Ballard won the annual short-story contest at Cambridge in 1951. Shortly afterwards, he went to work as an advertising copywriter; then a spell in the RAF, after which he returned to London and became a script-writer for scientific films. In 1956 he made his first sale as a professional fiction writer to Science Fantasy (“Prima Belladonna,” reprinted in the 2nd Annual), and began appearing regularly in the British s-f magazines. Gollancz published his first novel, and then a short-story collection.

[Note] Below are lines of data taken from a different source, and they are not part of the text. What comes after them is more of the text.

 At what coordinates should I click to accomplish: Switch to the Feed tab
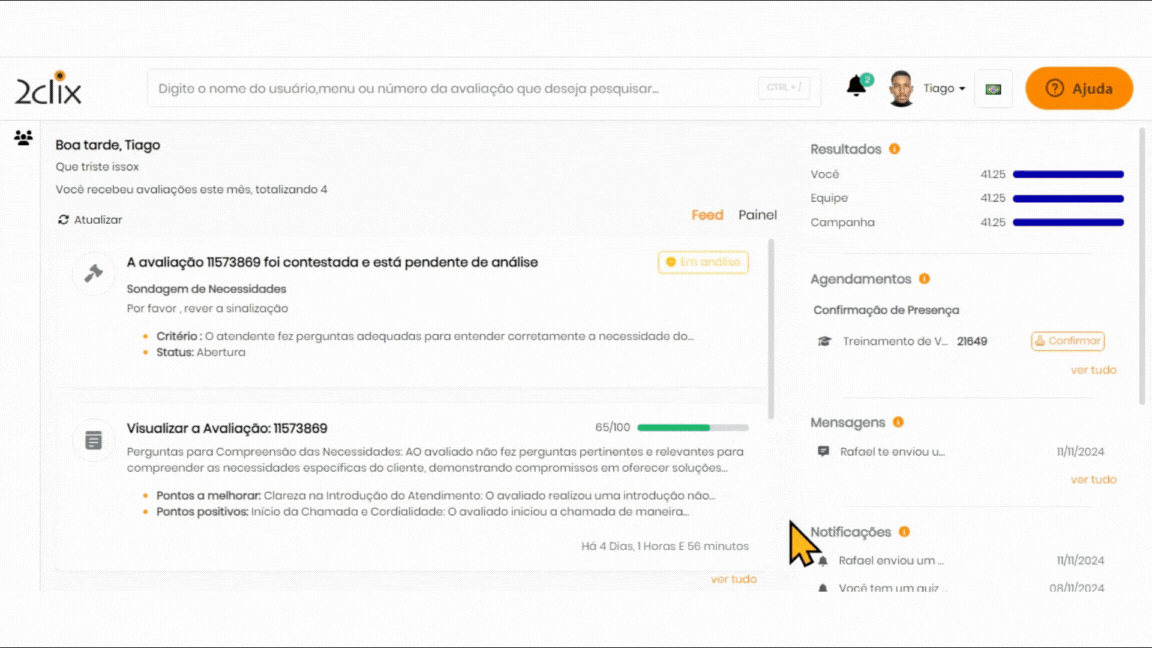tap(707, 215)
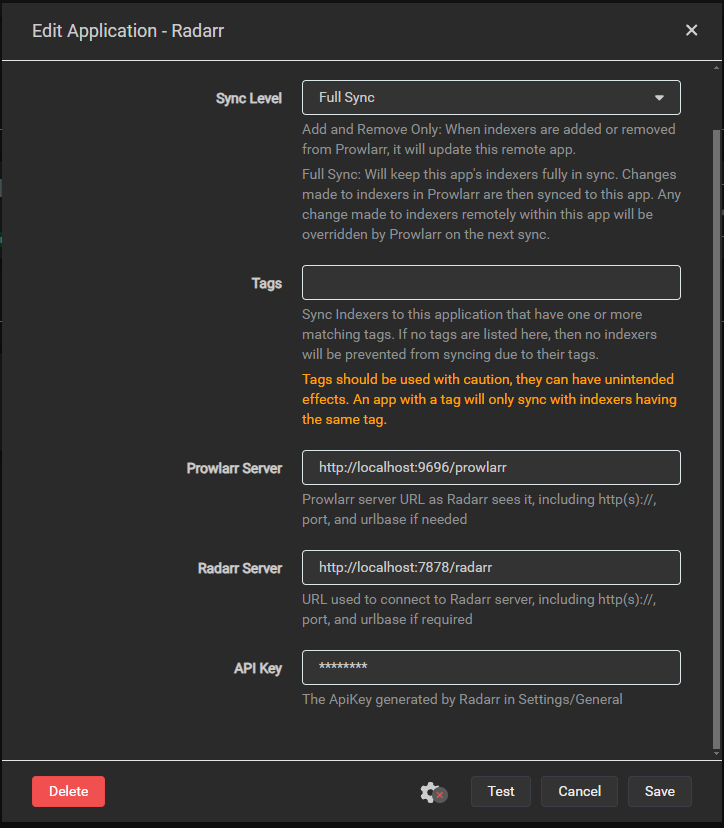Click the Sync Level dropdown chevron
Image resolution: width=724 pixels, height=828 pixels.
(659, 97)
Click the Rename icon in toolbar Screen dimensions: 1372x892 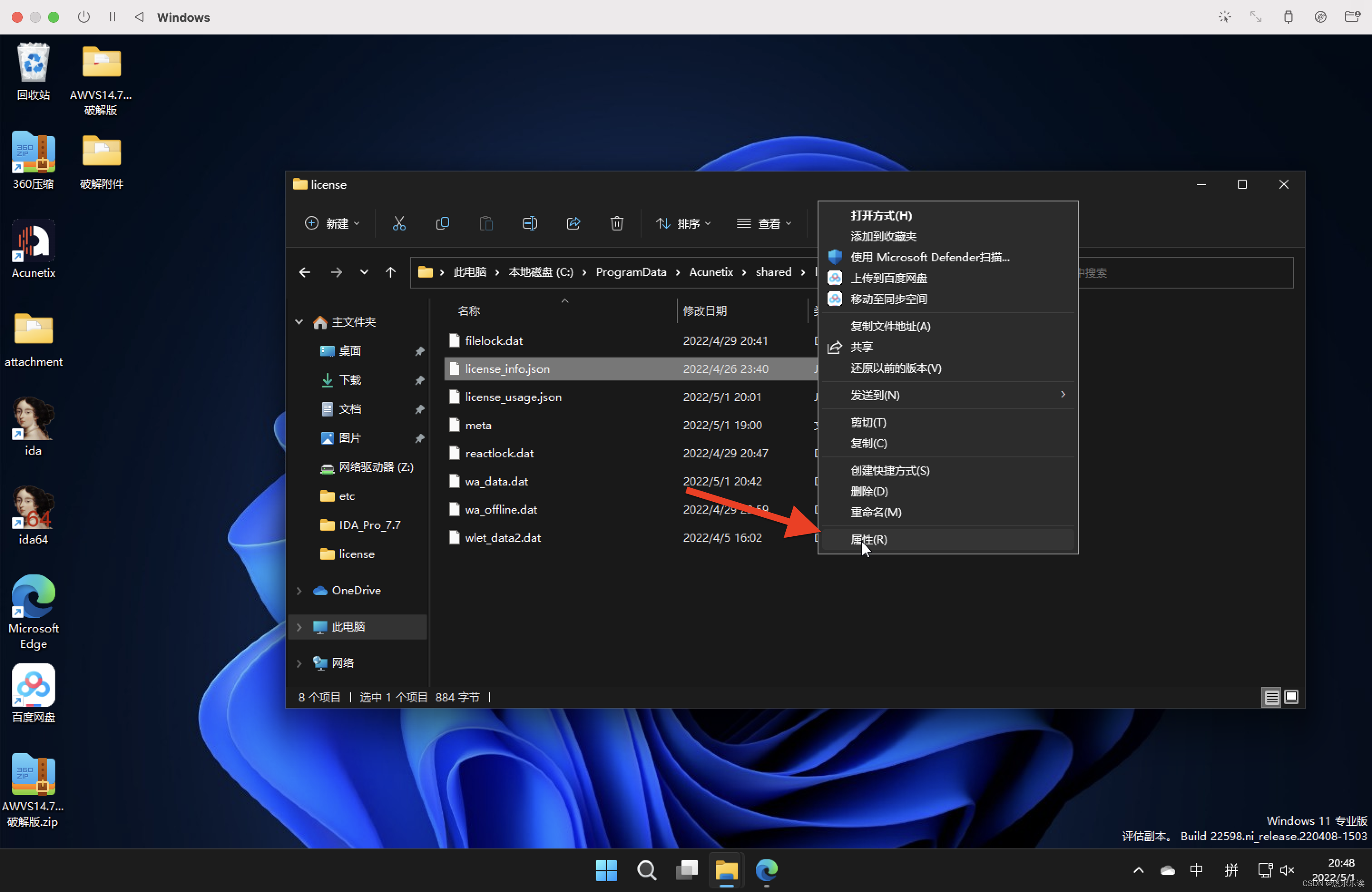pyautogui.click(x=529, y=223)
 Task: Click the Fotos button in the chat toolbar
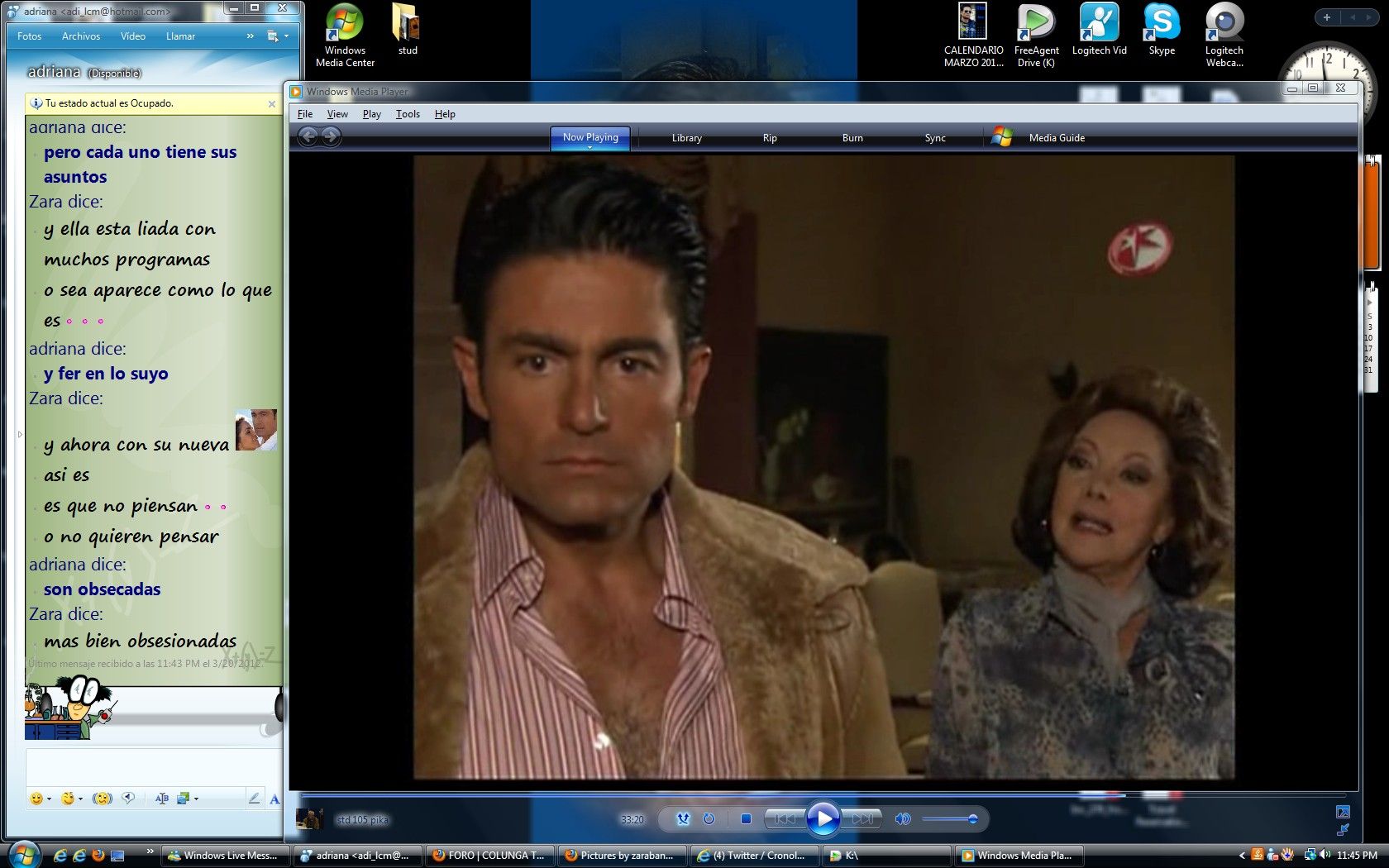(29, 36)
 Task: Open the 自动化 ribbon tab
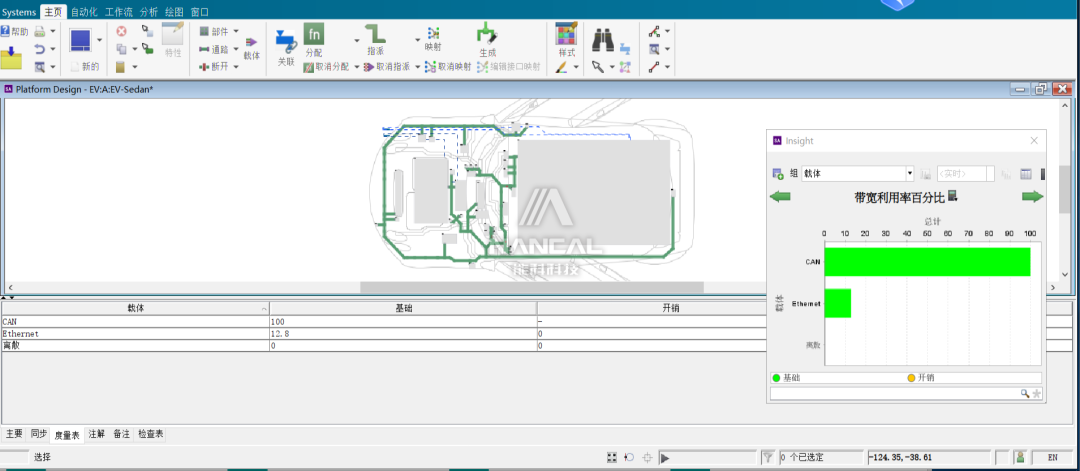click(x=84, y=11)
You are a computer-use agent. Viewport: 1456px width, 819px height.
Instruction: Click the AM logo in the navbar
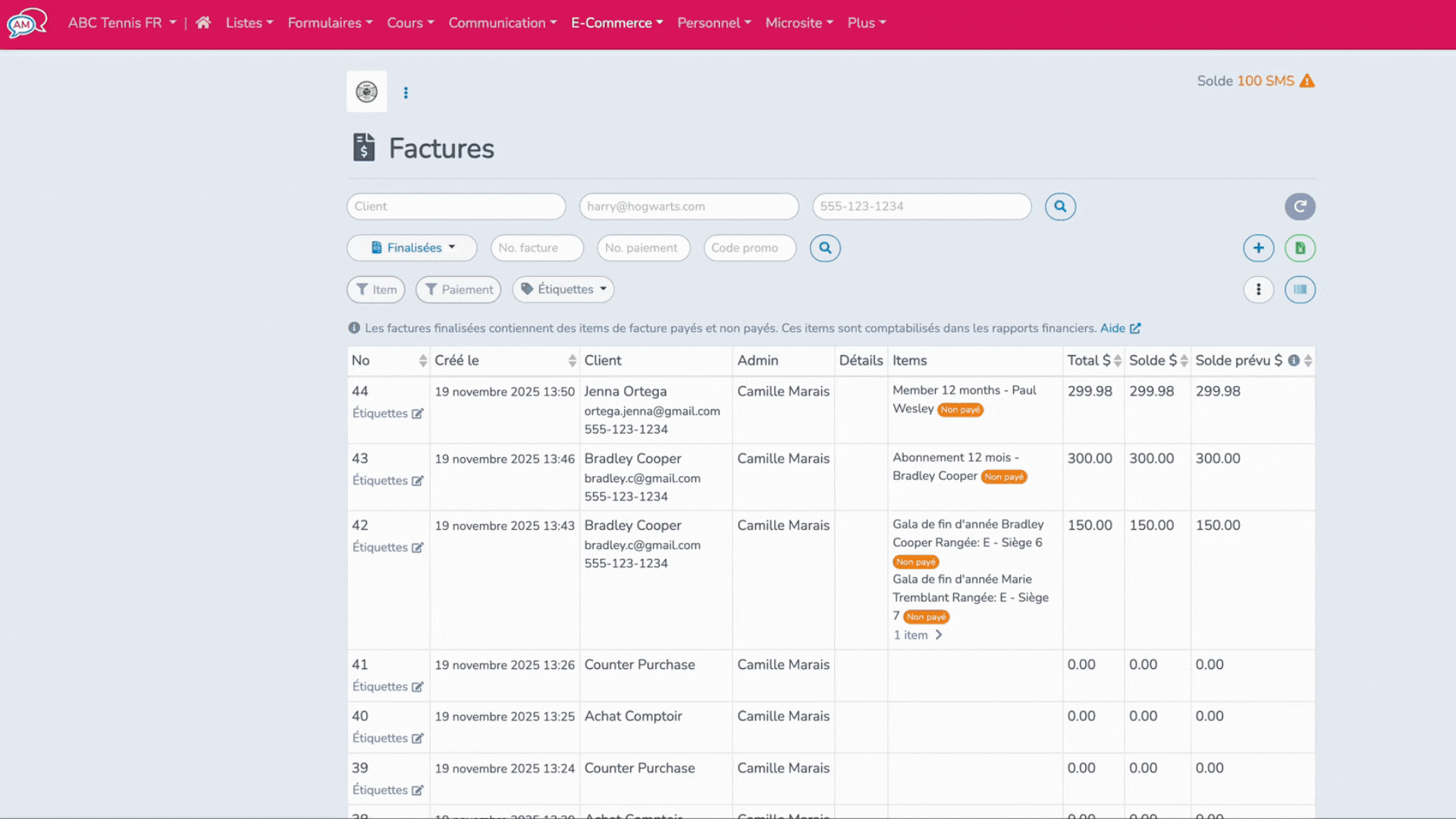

In 1962, Jacobs wrote and produced the first satellite-relayed TV show linking European and American broadcasting systems, and beamed to Japan The International World of Sports. He also had a prize-winning story in Playboy. His fiction has since appeared in a wide range of publications, including Midstream, Status, Nugget, Family Circle, and Ladies’ Home Journal.
In 1962, Ballard’s work began to appear in the American magazines (Amazing and Fantastic originally), and Berkley Books did his first novel and two short story collections in paperback. Since then, three more novels have been published (in both countries) and five more collections. Both fiction and, recently, critical writings have appeared in literary and popular publications outside the specially fields his work has been widely anthologized, translated, and reprinted.
In the spring of 1965, Jacobs’ story about the death of gods appeared in Mademoiselle, and Ballard’s story about the drowned giant in Playboy. As I write this, Ballard is discussing a TV show with the BBC, and Jacobs is discussing the possibility of publication of some of his work in the British s-f magazines.
These two men come—literally and literarily—from opposite ends of the earth. Their voices—symbols, images, diction, speech rhythms, narrative techniques—are as different as their backgrounds. But there are no longer any places on earth as remote as Shanghai and New York were thirty-five years ago.
Because each of them is a serious and skillful writer, each man tells his story in a form uniquely his own, in the personal language of his own inner world. Because each of them is a serious and perceptive writer, the stories they tell are vitally related, in the outside, “real” world.
Or (to paraphrase Ciardi): For a writer to be able to talk in his own language (which he is forever inventing) is almost the next thing to a reality.
THE DROWNED GIANT
J. G. BALLARD
On the morning after the storm the body of a drowned giant was washed ashore on the beach five miles to the northwest of the city. The first news of its arrival was brought by a nearby farmer and subsequently confirmed by the local newspaper reporters and the police. Despite this the majority of people, I among them, remained skeptical, but the return of more and more eyewitnesses attesting to the vast size of the giant was finally too much for our curiosity. The library where my colleagues and I were carrying out our research was almost deserted when we set off for the coast shortly after two o’clock, and throughout the day people continued to leave their offices and shops as accounts of the giant circulated around the city.